Jon, I agree that it should be possible for EU legal 869MHz chips to be substituted at little or no extra cost. However, the notes on the Airwire site echo the reply that I received from Tam Valley that another transmitter in the vicinity would have the potential to swamp their 900MHz or 869MHz transmitters cutting off data links. As these frequencies are unlicensed and used for a variety of purposes, the potential problems may not come from another model railway user. Personally, I would prefer a little additional cost to have the systems moved up to 2.4GHz to provide the sort of rock solid links we currently get from analogue radio control. I have been in exhibition situations where 10 to 20 transmitters have been in active use in very close proximity with no interference between any of them.

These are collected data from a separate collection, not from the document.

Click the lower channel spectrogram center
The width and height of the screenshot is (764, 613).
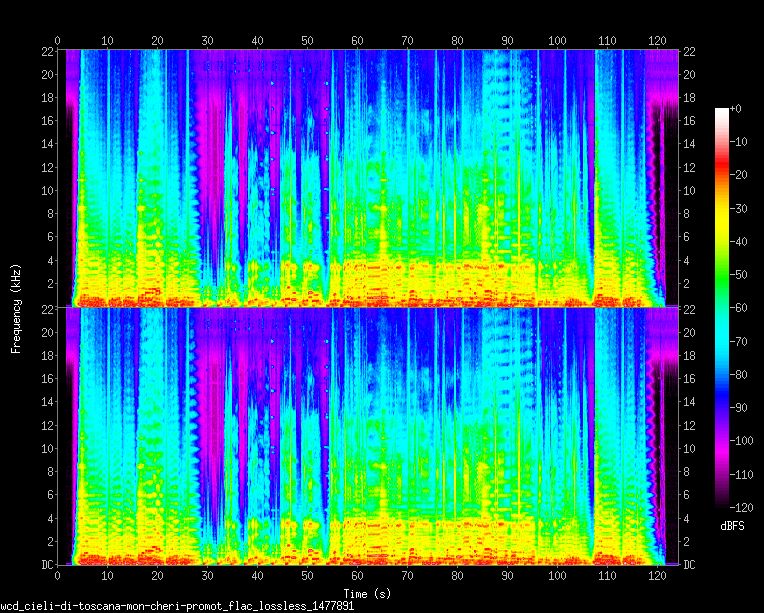(x=368, y=436)
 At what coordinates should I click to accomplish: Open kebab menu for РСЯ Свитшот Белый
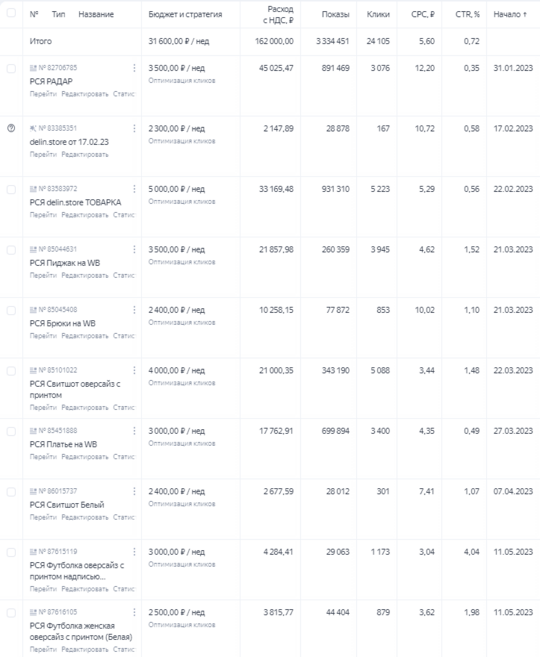[134, 491]
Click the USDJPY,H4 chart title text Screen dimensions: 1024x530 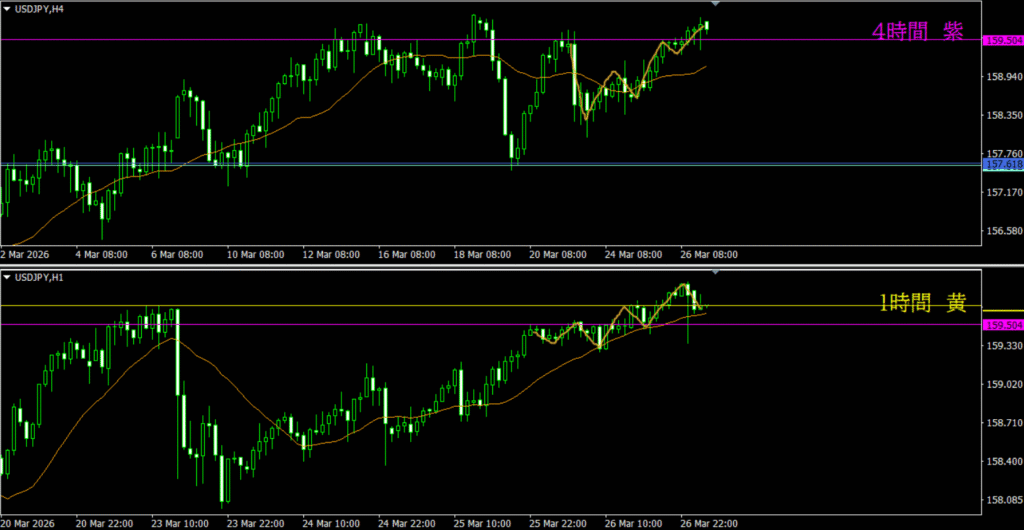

As to the initial question posed in this thread, I cannot see the Bachman offering being any sort of threat to DCC. There will be for a very long time a significant customer base for DCC that want to hook control through a command station and then via the track, particularly where they want to control the layout as well as locomotives. What Bachman, and Massoth have correctly identified is that there is also a customer base of people that has been ignored in Europe who want digital control of their trains with direct links from handheld to locomotive, who don't necessarily want to incorporate control of points , signals etc. Personally, I think that both companies have, in their different ways, gone about it in the wrong manner - Bachman for their non-standard approach, and Massoth for their use of 433MHz radio. There is clearly strength for the end users in the standardisation approach so that choices can be made between suppliers of hand held cabs and decoders. All that is needed is for the communication mechanism to be standardised so that control and data feedback can be sent by whatever chosen mechanism, track, wire, Wifi, 2.4GHz radio, Bluetooth Smart, etc. The addition of a 2.4GHz transceiver to the hand held and the locomotive to provide the two way secure link is clearly viable and not prohibitively expensive as has been shown in the non-DCC Ring Railpro system. Massoth were almost there by designing a hand held unit that could be wired to the command station or have a transmitter plugged in and planning for a receiver to be plugged into the decoder.